TASK REQUIREMENTS => Could you transcribe exactly the lines below, from the line with "Image resolution: width=747" through the line with "The height and", and nothing else, leaving out the pictures?

RECORDS FOR THIS EXERCISE =>
>>>>
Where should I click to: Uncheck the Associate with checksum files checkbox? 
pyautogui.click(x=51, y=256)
<<<<
>>>>
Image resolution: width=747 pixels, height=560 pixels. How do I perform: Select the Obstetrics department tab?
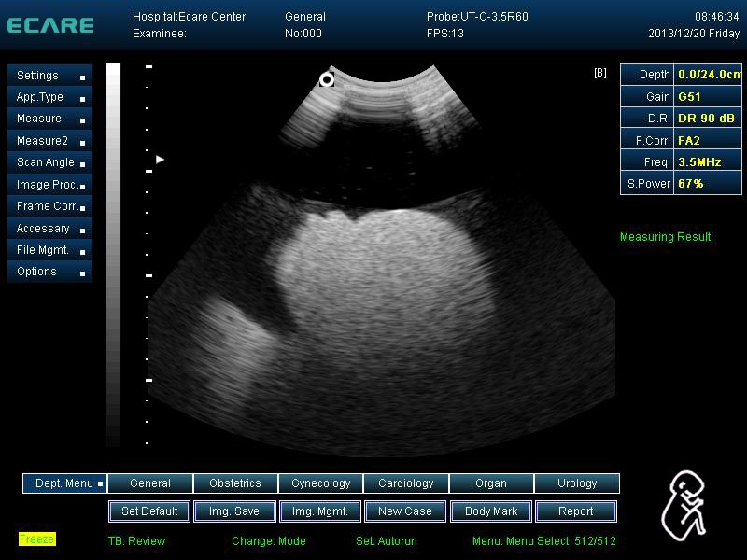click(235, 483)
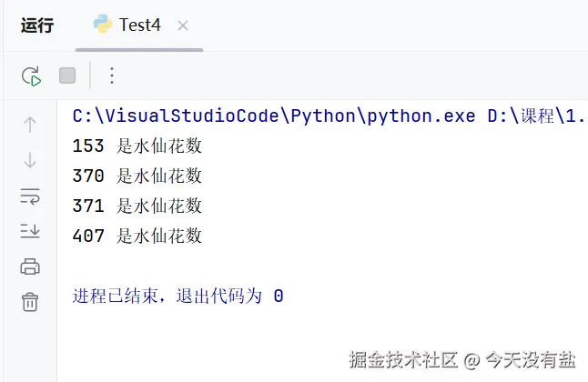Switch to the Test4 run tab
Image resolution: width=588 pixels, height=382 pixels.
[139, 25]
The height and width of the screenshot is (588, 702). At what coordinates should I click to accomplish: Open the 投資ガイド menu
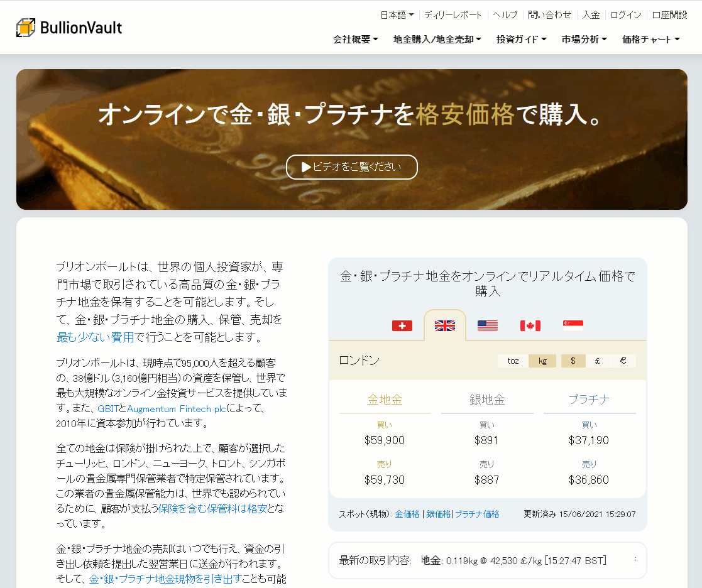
<<<<
ANSWER FOR THIS EXERCISE =>
Image resolution: width=747 pixels, height=560 pixels. How do I perform: Select the Obstetrics department tab?
click(235, 483)
Switch to the Test4 run tab
Image resolution: width=588 pixels, height=382 pixels.
[139, 25]
The height and width of the screenshot is (588, 702). At what coordinates should I click to accomplish: Open the 投資ガイド menu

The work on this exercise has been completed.